Celebrating Mr. Pedro Acosta Upon His Retirement

This story appears in the Spring 2024 issue of Regis Magazine.


For more than two decades, Mr. Pedro Acosta has taught French, Spanish, and Mandarin Chinese to Regis students, but these are just a few of the seven languages he speaks. Indeed, Mr. Acosta, who is retiring this spring after 23 years of service to Regis, often engages with students outside the classroom in a multitude of languages, including ones not offered in the curriculum. And he does it all with a warm demeanor that encourages students to further challenge themselves in a new language.

Mr. Acosta joined the faculty in 2001, initially intending to teach just Spanish and French. But when Rev. Vincent Biagi, SJ, the principal at the time, learned of Mr. Acosta’s background in East Asian languages, he asked Mr. Acosta if he would like to teach Chinese as well. Mr. Acosta was a published translator of Chinese and had studied and taught the language for many decades. When he taught Regis’s first Chinese class in 2001, it became the first non-Western language offered to students. And for the better part of his tenure at Regis, he taught every student who took Chinese at each of the four levels, designing and redesigning the course curricula.

Mr. Acosta says that crafting Regis’s Chinese program from scratch was a “wonderful” experience. “I had taught Chinese in other schools, but never in a place like Regis where I actually got to create the curriculum,” he said. “So it was very enjoyable.”

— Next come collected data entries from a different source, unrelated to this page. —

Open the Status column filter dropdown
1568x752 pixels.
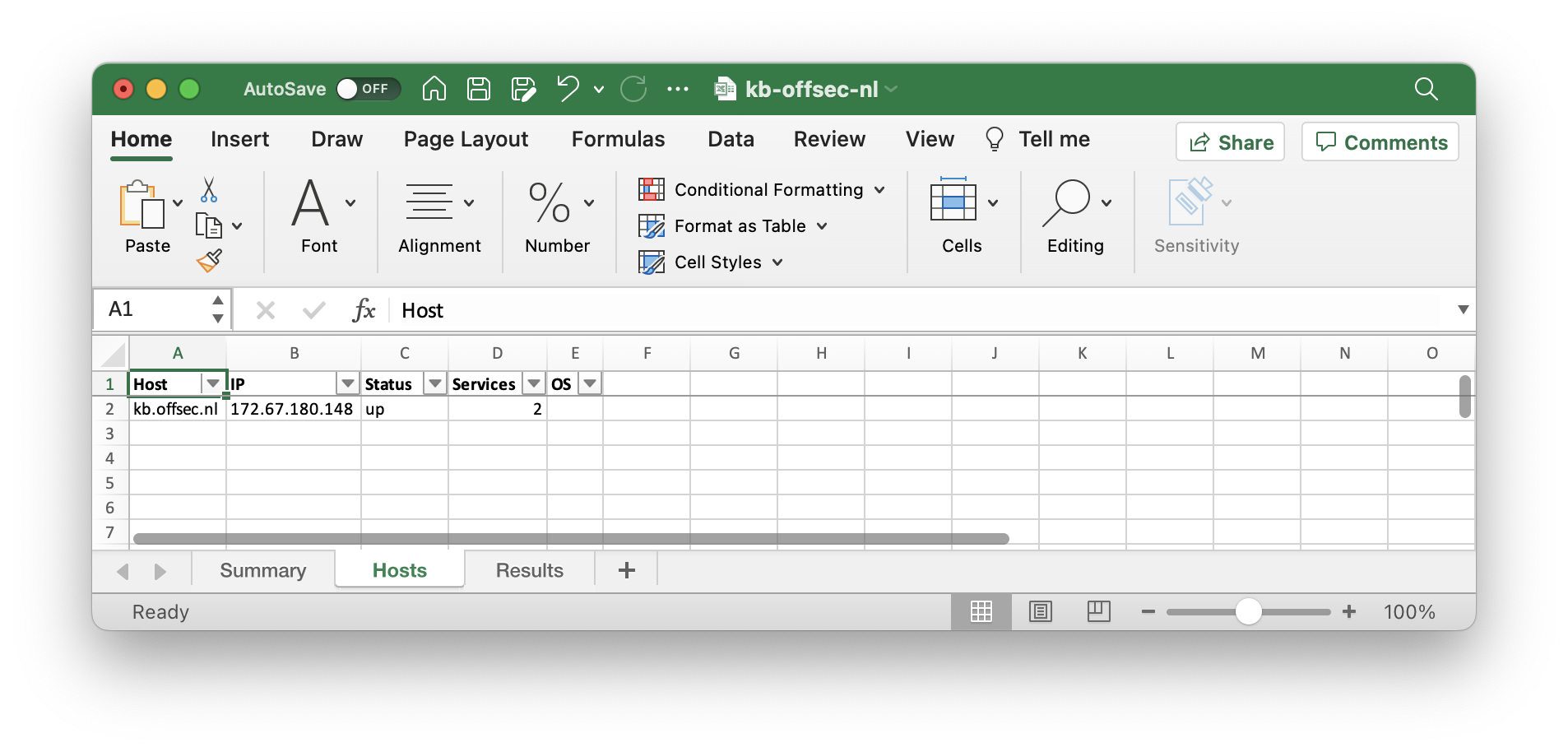(x=435, y=383)
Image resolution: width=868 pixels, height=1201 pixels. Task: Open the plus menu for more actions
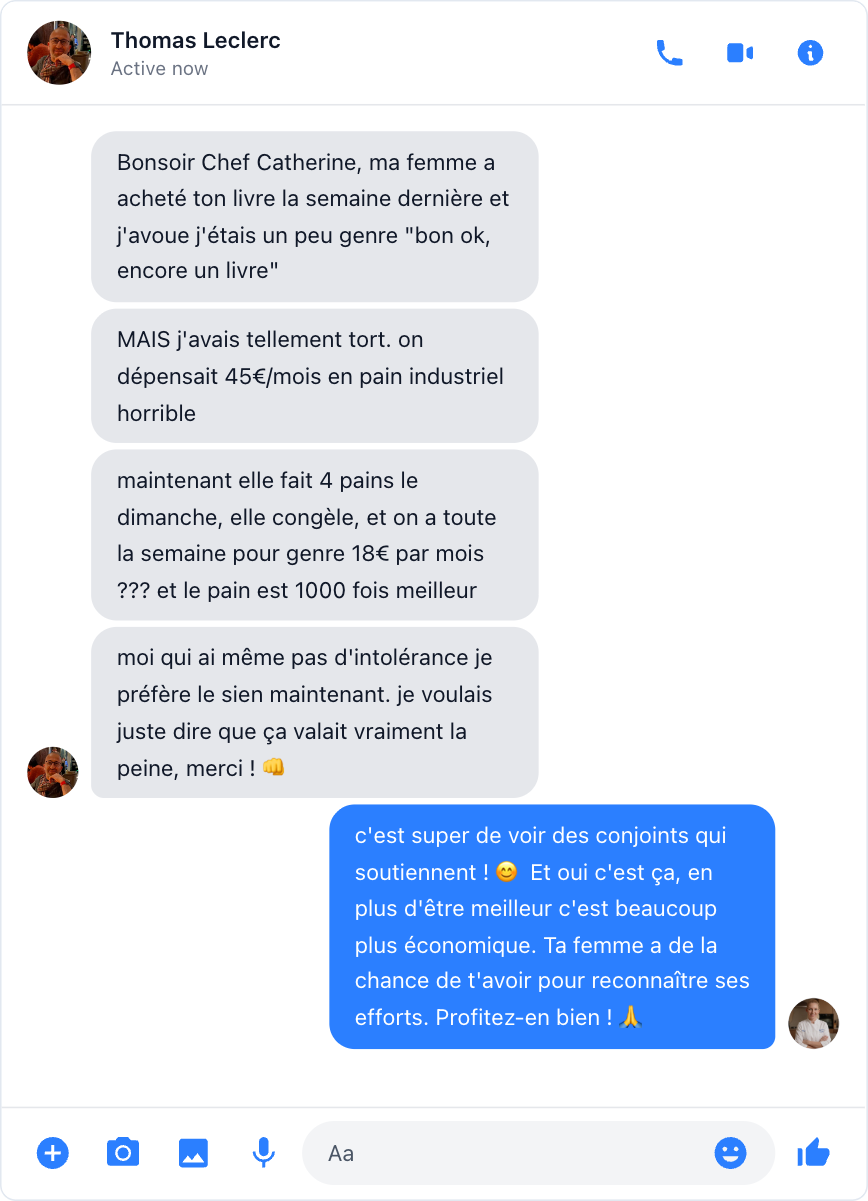53,1153
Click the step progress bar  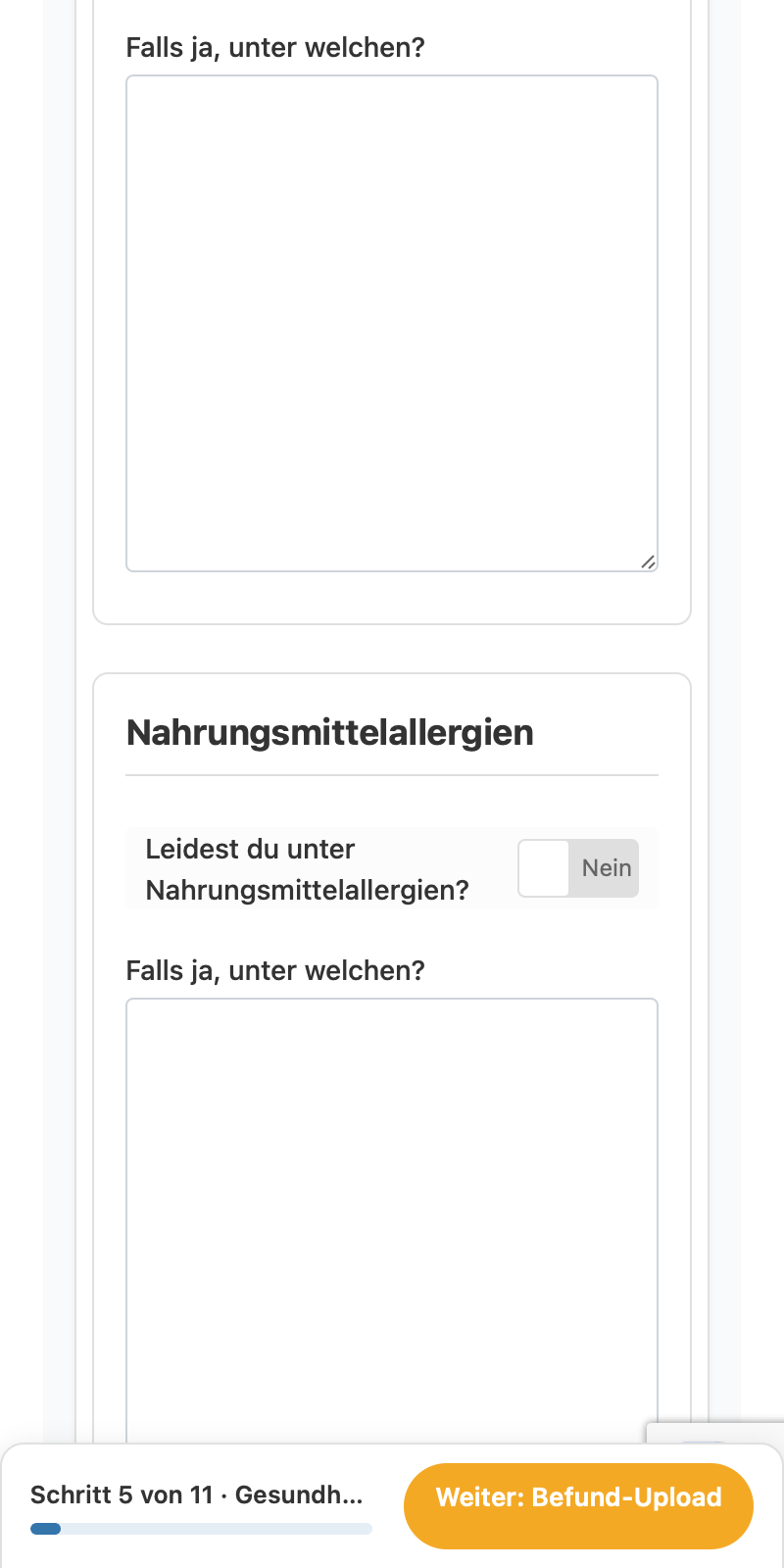(x=201, y=1529)
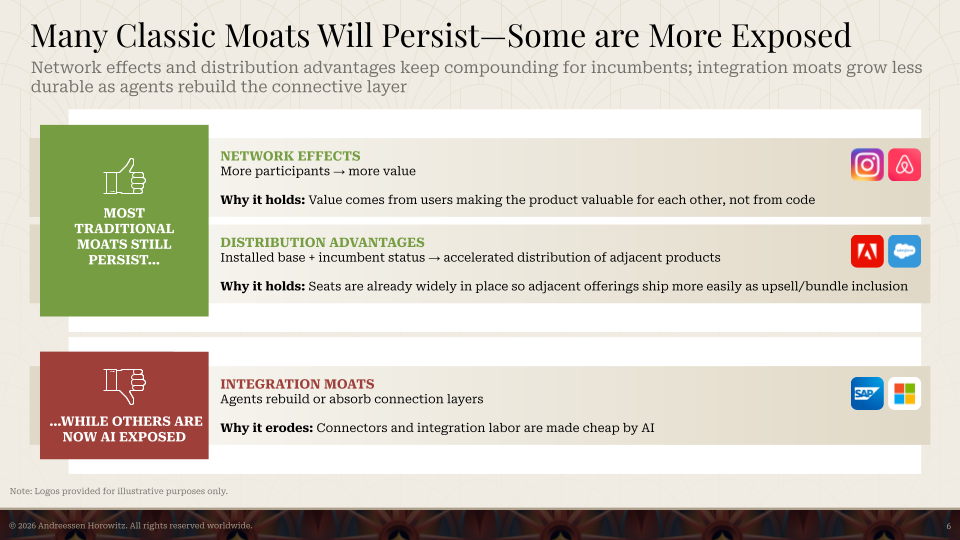Viewport: 960px width, 540px height.
Task: Select the Salesforce cloud logo
Action: point(904,251)
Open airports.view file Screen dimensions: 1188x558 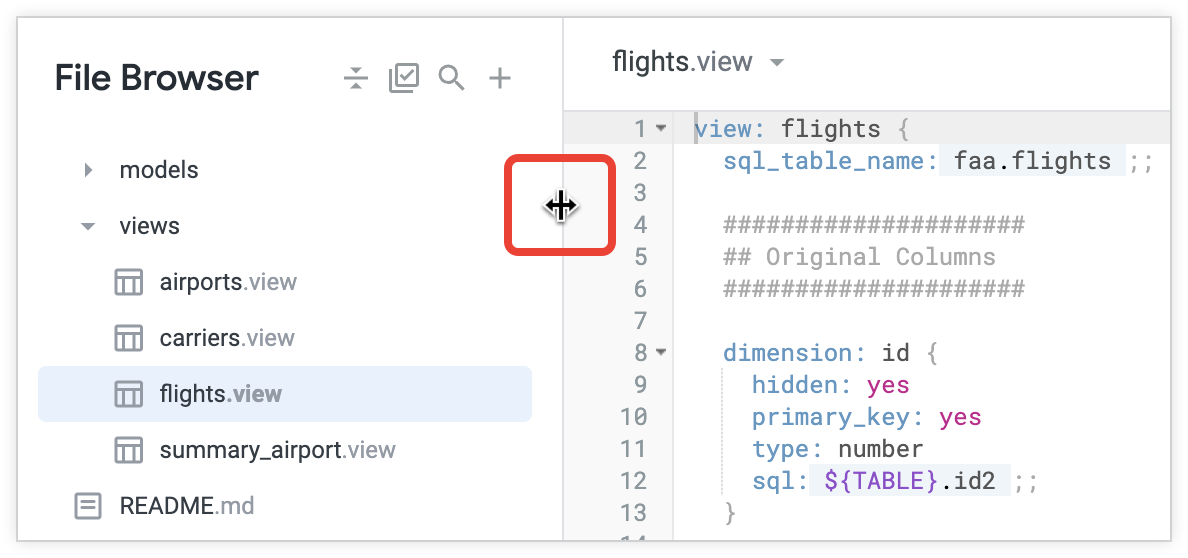[228, 282]
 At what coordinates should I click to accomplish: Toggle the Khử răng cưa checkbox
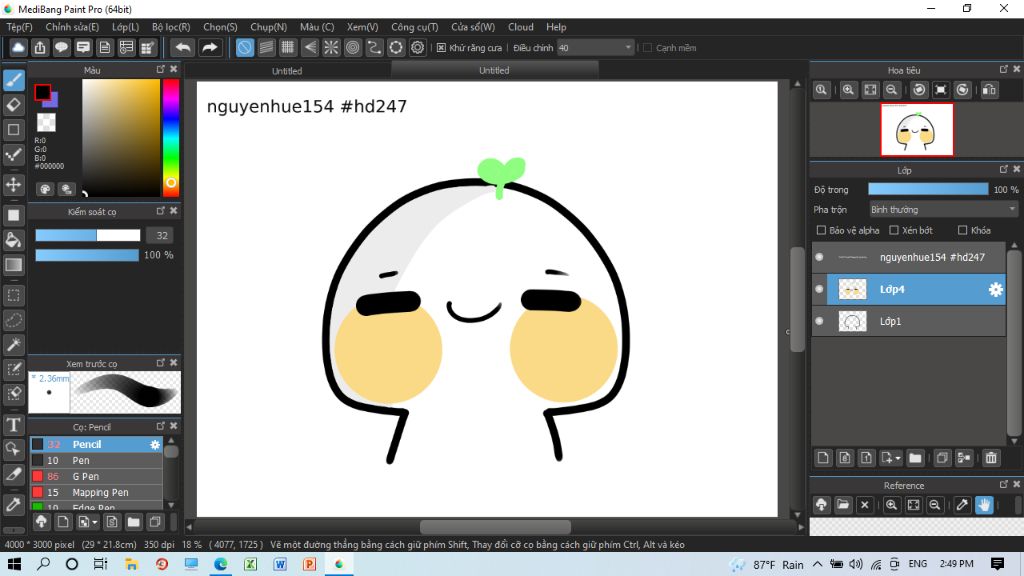coord(441,47)
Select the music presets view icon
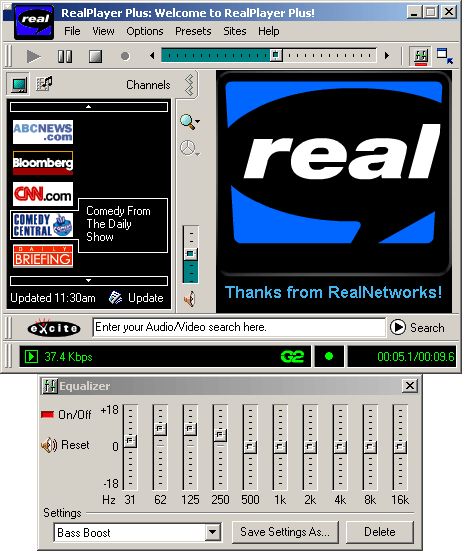 (x=44, y=84)
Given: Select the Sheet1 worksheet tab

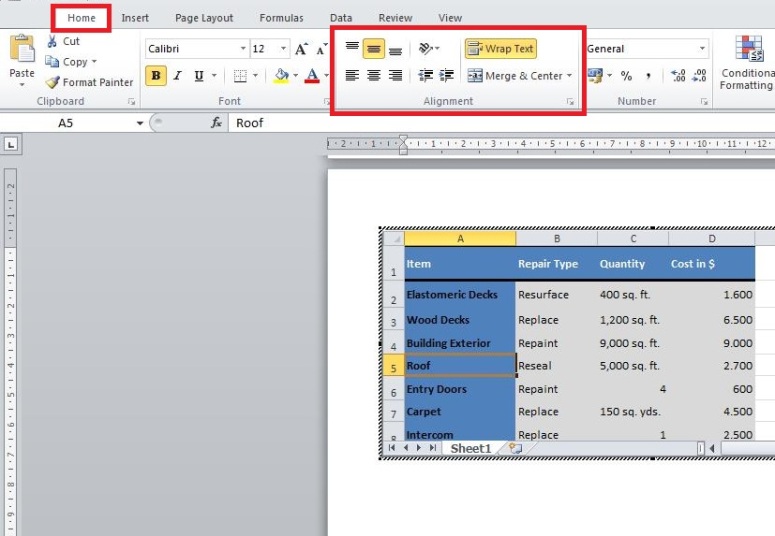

In 1983, while he was a graduate student studying East Asian languages at Yale University, Mr. Acosta began his teaching career at East Hamden High School in central Connecticut. He later returned to his home state of New Jersey to teach Spanish and Chinese at Pope John XXIII Regional High School, before moving to Oak Knoll School of the Holy Child, where he added French to his teaching load. Taking Mandarin Chinese classes may seem like a daunting task for incoming students unfamiliar with the language, but courses have maintained a consistent enrollment under Mr. Acosta’s stewardship. “Yes, it’s true. Chinese is harder,” said Mr. Acosta. “The students work harder to get what they need to get. And I as the teacher work harder to help them get where they need to get. But it’s a good thing. If you really want to know something, you have to work at it, and that’s something Regians know very well.”

Mr. Acosta has spent many years working with the Chinese-speaking community in New York City, including as an English language teacher in Chinatown and Elmhurst. When it comes to the diversity of spoken languages in New York, “you get a little bit of everything,” Mr. Acosta said. “Go to a subway and sit down and perk up your ears. What are you going to hear? Different languages. And you’ll see people reading in different languages. It’s normal here, but you don’t see that in most cities.”

Regis and the many students who’ve passed through his classrooms over the years owe much to Mr. Acosta, but he reflects on his tenure with humility. “If there’s anything I truly enjoyed about Regis, even more than creating the Chinese program, it’s simply working with good students,” he said. Teaching at Regis “is really a worthwhile experience. It certainly is for me, dealing with students who like to learn and work well not only with their teachers, but with each other too.”

Mr. Acosta leaves a language department that will continue to bear the traces of his service, and his fellow departmental faculty are quick to praise him for all he’s done inside and outside the classroom.

“Pedro is more than just a colleague; he’s a mentor and a true friend,” said Ms. Arianna Huergo, chair of the Language Department. “I can’t even begin to thank him for everything he has done for me. He changed my life, and I’m sure I’m not the only one whose life he has changed.”

In 2009, Mr. Acosta won the Patricia Hannon Ignatian Educator Award, recognizing his passion in the classroom and his wider commitment to the education of his students.

Said Ms. Huergo: “We affectionately call him the ‘Google of languages’ because of the passion and incredible knowledge he shares with everyone. We are incredibly sad to see him go.”